In April 2019, we acquired the business of our distributor in South Korea for $18.9 million. As a result of the acquisition, we recorded inventories, property, plant and equipment, goodwill and a customer relationships intangible asset of $4.5 million, $0.6 million, $2.6 million and $11.2 million, respectively. The goodwill was recorded within our Proprietary Products reportable segment. The results of this acquisition have been included in our condensed consolidated financial statements since the acquisition date.
As of April 1, 2017, our consolidated financial statements exclude the results of our Venezuelan subsidiary. Please refer to Note 15, Other Expense, to the consolidated financial statements in our 2018 Annual Report for further discussion.
Note 2: New Accounting Standards
Recently Adopted Standards
In August 2018, the SEC adopted a final release which would eliminate or modify certain disclosure requirements that are redundant, outdated, or duplicative of U.S. GAAP or other regulatory requirements. Among other changes, the amendments provide that disclosure requirements related to the analysis of shareholders’ equity are expanded for interim purposes. An analysis of the changes in each caption of shareholders’ equity presented in the balance sheet must be provided in a note or separate statement, as well as the amount of dividends per share for each class of shares. We provided this disclosure beginning in the first quarter of 2019. Please refer to Note 12, Shareholders’ Equity.
In June 2018, the Financial Accounting Standards Board (“FASB”) issued guidance which expands the scope of accounting for share-based payment arrangements to include share-based payment transactions for acquiring goods and services from nonemployees. This guidance is effective for fiscal years, and interim periods within those years, beginning after December 15, 2018. Early adoption was permitted. We adopted this guidance as of January 1, 2019, on a prospective basis. The adoption did not have a material impact on our financial statements.
In February 2018, the FASB issued guidance to address a specific consequence of the Tax Cuts and Jobs Acts (the “2017 Tax Act”) by allowing a reclassification from accumulated other comprehensive income (loss) to retained earnings for stranded tax effects resulting from the 2017 Tax Act’s reduction of the U.S. federal corporate income tax rate. This guidance is effective for fiscal years, and interim periods within those years, beginning after December 15, 2018. Early adoption was permitted. We adopted this guidance as of January 1, 2019, on a prospective basis, but elected to not reclassify from accumulated other comprehensive income (loss) to retained earnings the stranded tax effects resulting from the 2017 Tax Act’s reduction of the U.S. federal corporate income tax rate.
In August 2017, the FASB issued guidance which expands and refines hedge accounting for both nonfinancial and financial risk components and aligns the recognition and presentation of the effects of the hedging instrument and the hedged item in the financial statements. This guidance is effective for fiscal years, and interim periods within those years, beginning after December 15, 2018. Early adoption was permitted. We adopted this guidance as of January 1, 2019, on a prospective basis. The adoption did not have a material impact on our financial statements.
In February 2016, the FASB issued guidance on the accounting for leases, Accounting Standards Codification (“ASC”) Topic 842 (“ASC 842”).
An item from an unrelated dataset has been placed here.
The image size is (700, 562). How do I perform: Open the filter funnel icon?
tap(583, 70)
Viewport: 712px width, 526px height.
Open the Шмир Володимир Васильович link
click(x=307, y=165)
This guidance requires lessees to recognize lease assets and lease liabilities on the balance sheet and to expand disclosures about leasing arrangements, both qualitative and quantitative. In terms of transition, the guidance requires adoption based upon a modified retrospective approach. This guidance is effective for fiscal years, and interim periods within those years, beginning after December 15, 2018. Early adoption was permitted. We adopted this guidance as of January 1, 2019, using the modified retrospective approach that allows companies to apply ASC 842 as of the effective date and on a prospective basis. Please refer to Note 6, Leases, for additional information.
Standards Issued Not Yet Adopted
In April 2019, the FASB issued guidance which clarifies and improves areas of guidance related to the new credit losses, hedging, and recognition and measurement standards. This guidance is effective for the same fiscal years in which the original standards are effective or, if already implemented, annual periods beginning after the issuance of this guidance. Early adoption is permitted. We believe that the adoption of this guidance will not have a material impact on our financial statements.
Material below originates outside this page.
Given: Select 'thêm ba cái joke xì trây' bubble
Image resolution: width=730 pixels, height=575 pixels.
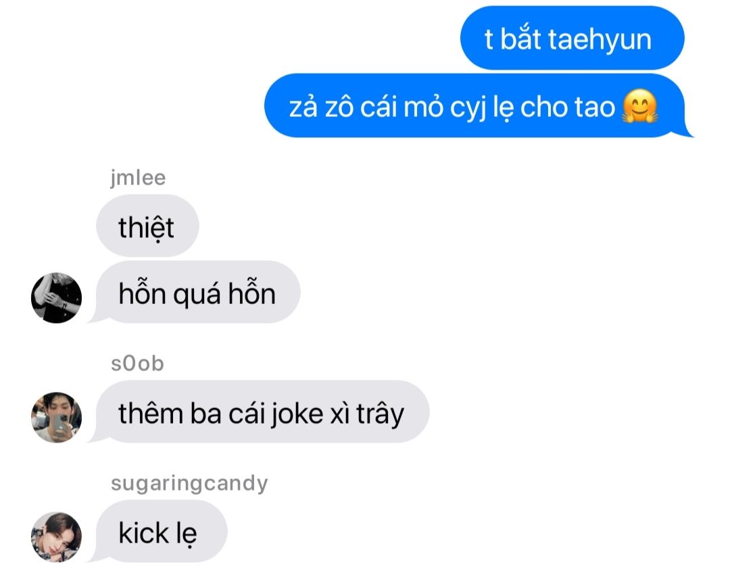Looking at the screenshot, I should (262, 411).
In August 2018, the FASB issued guidance to align the requirements for capitalizing implementation costs incurred in a hosting arrangement that is a service contract with the requirements for capitalizing implementation costs incurred to develop or obtain internal-use software (and hosting arrangements that include an internal-use software license). The accounting for the service element of a hosting arrangement that is a service contract is not affected by this update. This guidance is effective for fiscal years, and interim periods within those years, beginning after December 15, 2019. Early adoption is permitted, including adoption in any interim period. We believe that the adoption of this guidance will not have a material impact on our financial statements.
In August 2018, the FASB issued guidance which modifies the disclosure requirements for defined benefit pension plans and other postretirement plans. The guidance removes disclosures that no longer are considered cost beneficial, clarifies the specific requirements of disclosures, and adds disclosure requirements identified as relevant. This guidance is effective for fiscal years ending after December 15, 2020. Early adoption is permitted. We believe that the adoption of this guidance will not have a material impact on our financial statements.
In August 2018, the FASB issued guidance which modifies the disclosure requirements on fair value measurements by removing, modifying, or adding certain disclosures. This guidance is effective for fiscal years, and interim periods within those years, beginning after December 15, 2019. Early adoption is permitted. We believe that the adoption of this guidance will not have a material impact on our financial statements.
In June 2016, the FASB issued guidance which provides financial statement users with more decision-useful information about the expected credit losses on financial instruments and other commitments held by a reporting entity at each reporting date. This guidance is effective for fiscal years, and interim periods within those years, beginning after December 15, 2019. Early adoption is permitted. We believe that the adoption of this guidance will not have a material impact on our financial statements.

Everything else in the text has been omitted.